## EXTRACTED ENTRIES

= = =

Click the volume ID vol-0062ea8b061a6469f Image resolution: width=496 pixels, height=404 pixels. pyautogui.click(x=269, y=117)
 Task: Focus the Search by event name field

= = =

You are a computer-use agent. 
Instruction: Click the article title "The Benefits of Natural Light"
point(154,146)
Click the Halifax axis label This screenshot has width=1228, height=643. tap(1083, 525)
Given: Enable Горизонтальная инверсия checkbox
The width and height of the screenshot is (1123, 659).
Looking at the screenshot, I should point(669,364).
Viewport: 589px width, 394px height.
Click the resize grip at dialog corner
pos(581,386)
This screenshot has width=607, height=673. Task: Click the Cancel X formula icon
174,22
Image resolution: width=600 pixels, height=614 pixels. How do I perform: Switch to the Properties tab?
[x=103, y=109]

= = =

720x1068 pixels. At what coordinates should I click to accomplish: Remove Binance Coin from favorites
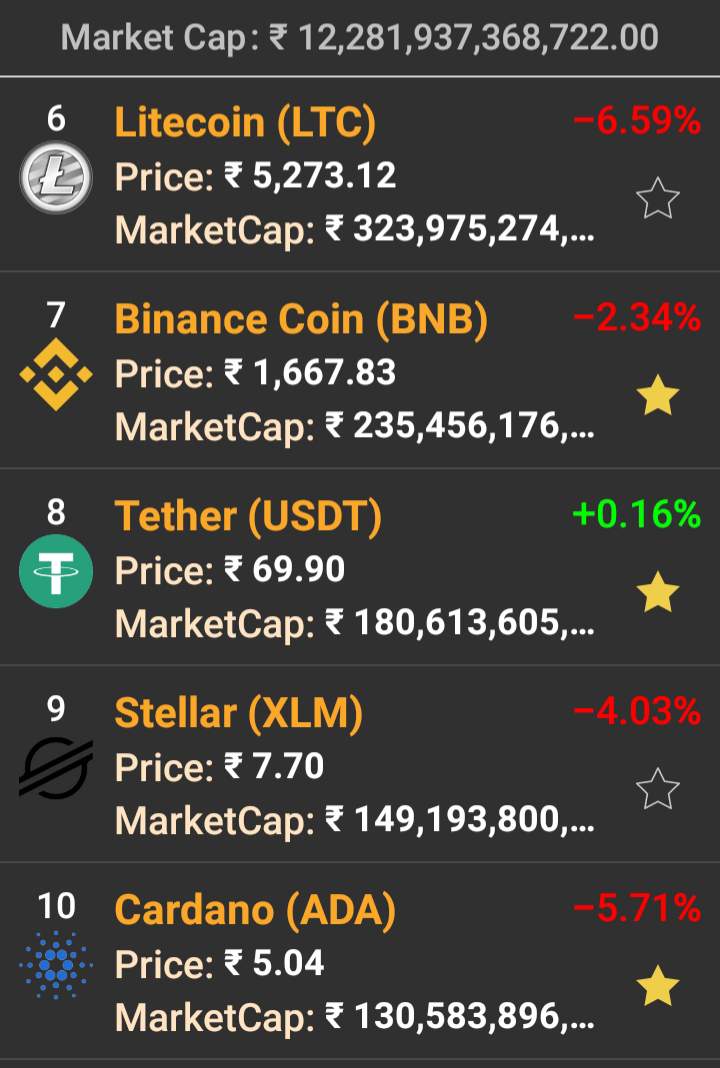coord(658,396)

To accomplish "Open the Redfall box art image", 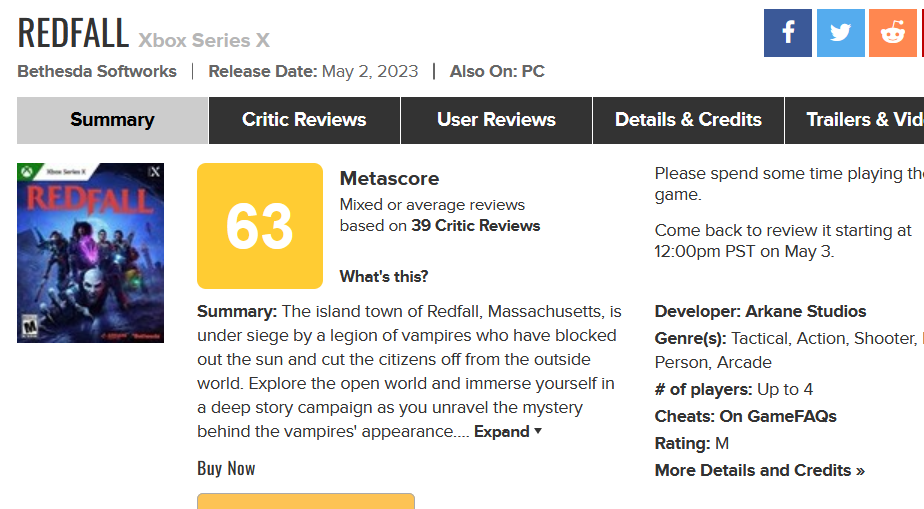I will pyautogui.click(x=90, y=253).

= = =

## WHAT YOU WILL DO
Take the entries above and return only the lines from the one with "Click the volume" to the one with "Task: Focus the Search by event name field", both included, unchanged.

## EXPECTED ANSWER
Click the volume ID vol-0062ea8b061a6469f Image resolution: width=496 pixels, height=404 pixels. pyautogui.click(x=269, y=117)
 Task: Focus the Search by event name field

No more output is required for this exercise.